JOURNALNUSANTARA.COM - Hampir seluruh nama ibadah dalam Islam menggunakan istilah Arab seperti syahadat, shalat, zakat, dan haji, namun khusus untuk ibadah di bulan Ramadan, masyarakat Nusantara lebih akrab dengan istilah puasa dibandingkan shaum. Penggunaan terminologi ini diperkenalkan oleh para mubaligh awal sebagai bentuk asimilasi Islam dengan tradisi spiritual yang sudah ada sebelumnya di Nusantara. Hal ini menunjukkan bahwa ibadah menahan diri bukanlah milik satu kelompok agama saja, melainkan bagian dari tradisi universal yang dipraktikkan oleh berbagai umat dengan ritual yang mungkin berbeda.
Istilah puasa sendiri berasal dari bahasa Sansekerta yaitu upavasa atau upawasa, yang memiliki arti mendekatkan diri kepada Yang Maha Kuasa. Dalam perspektif lintas agama, inti dari aktivitas ini adalah membawa pelakunya untuk berada lebih dekat dengan Tuhan, karena tanpa adanya kedekatan tersebut, tujuan hakiki dari ibadah upawasa dianggap tidak tercapai.
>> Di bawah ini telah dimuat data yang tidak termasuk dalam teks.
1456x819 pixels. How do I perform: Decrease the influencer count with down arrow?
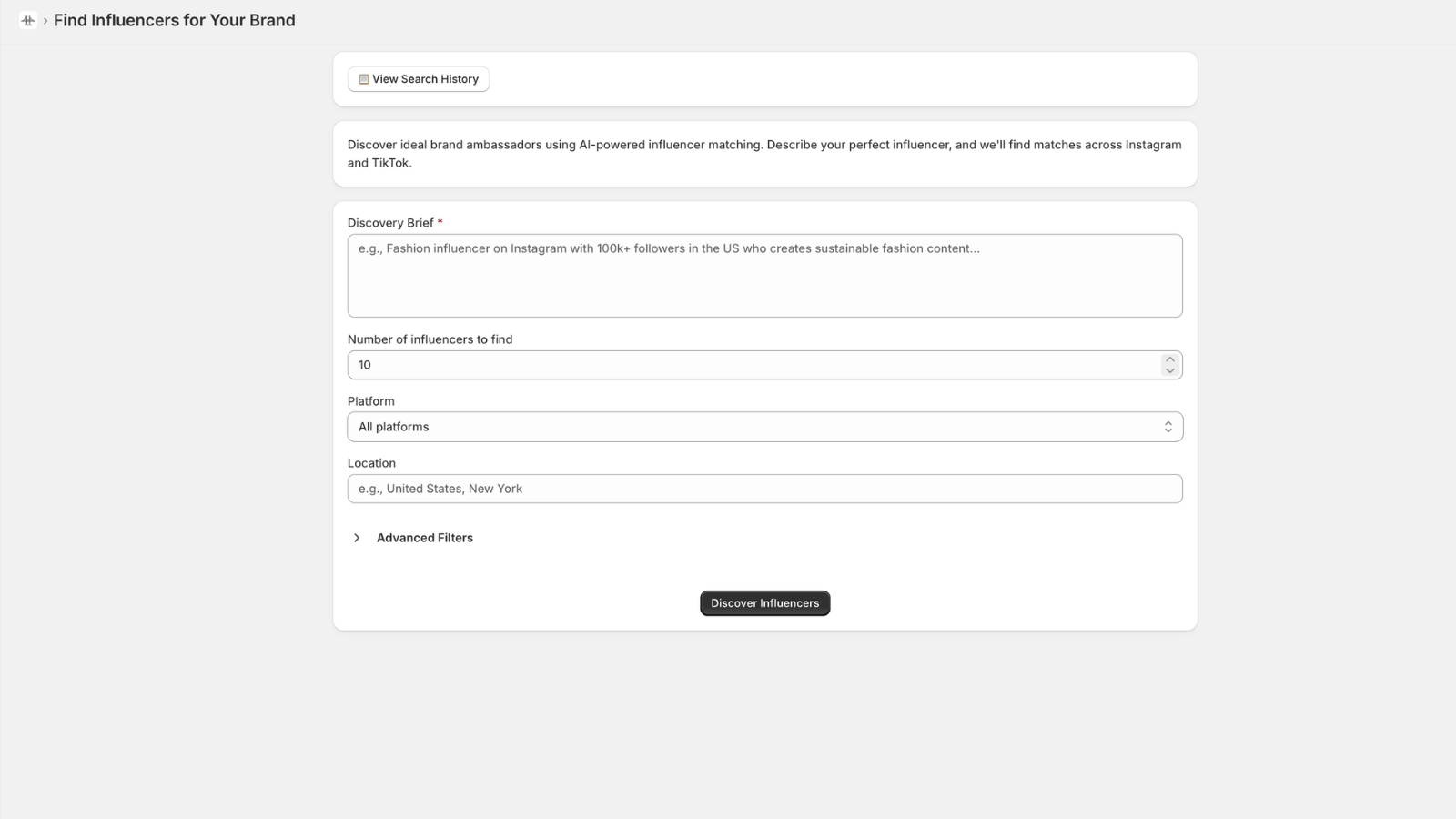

Kesamaan esensi ini membuktikan bahwa berbagai tradisi spiritual memiliki tujuan yang sama dalam membawa manusia menuju dimensi ketuhanan.
Secara teknis, shaum atau puasa bermakna menahan diri, baik dalam dimensi fisik seperti menahan lapar dan dahaga, maupun dimensi batiniah yang lebih luas. Praktik menahan diri ini juga ditemukan dalam sejarah para nabi dan tokoh suci, seperti Maryam yang menahan diri dari bicara serta Nabi Muhammad SAW yang melakukan uzlah atau berkhalwat. Melalui proses pengendalian diri ini, manusia diharapkan dapat menjinakkan ego atau diri rendah agar kesadaran akan kehadiran Tuhan dapat muncul dan mendominasi jiwa.
Tujuan akhir dari puasa di berbagai tradisi adalah pencapaian kondisi taqwa atau kesadaran akan kehadiran Tuhan yang bersifat omnipresent. Taqwa dipandang sebagai sebuah kekuatan moral luar biasa yang menjadikan seseorang memiliki keberanian, kemuliaan, dan integritas sehingga tidak mudah tunduk pada godaan duniawi atau tindakan koruptif.
Dengan demikian, puasa bagi semua agama sejatinya adalah instrumen transformasi diri untuk kembali menyatu dengan nilai-nilai luhur ketuhanan.
Namun, sering kali ritual puasa hanya terjebak pada formalitas belaka tanpa menyentuh esensi spiritualnya. Jika puasa hanya menghasilkan rasa haus dan lapar tanpa melahirkan manusia yang lebih berani dan mulia, maka misi utama untuk menjadi pribadi yang bertaqwa dianggap gagal. Oleh karena itu, pemahaman mendalam mengenai puasa sebagai sarana untuk memperoleh kekuatan batin menjadi sangat penting agar ibadah ini tidak sekadar menjadi rutinitas tahunan tanpa dampak nyata bagi karakter manusia.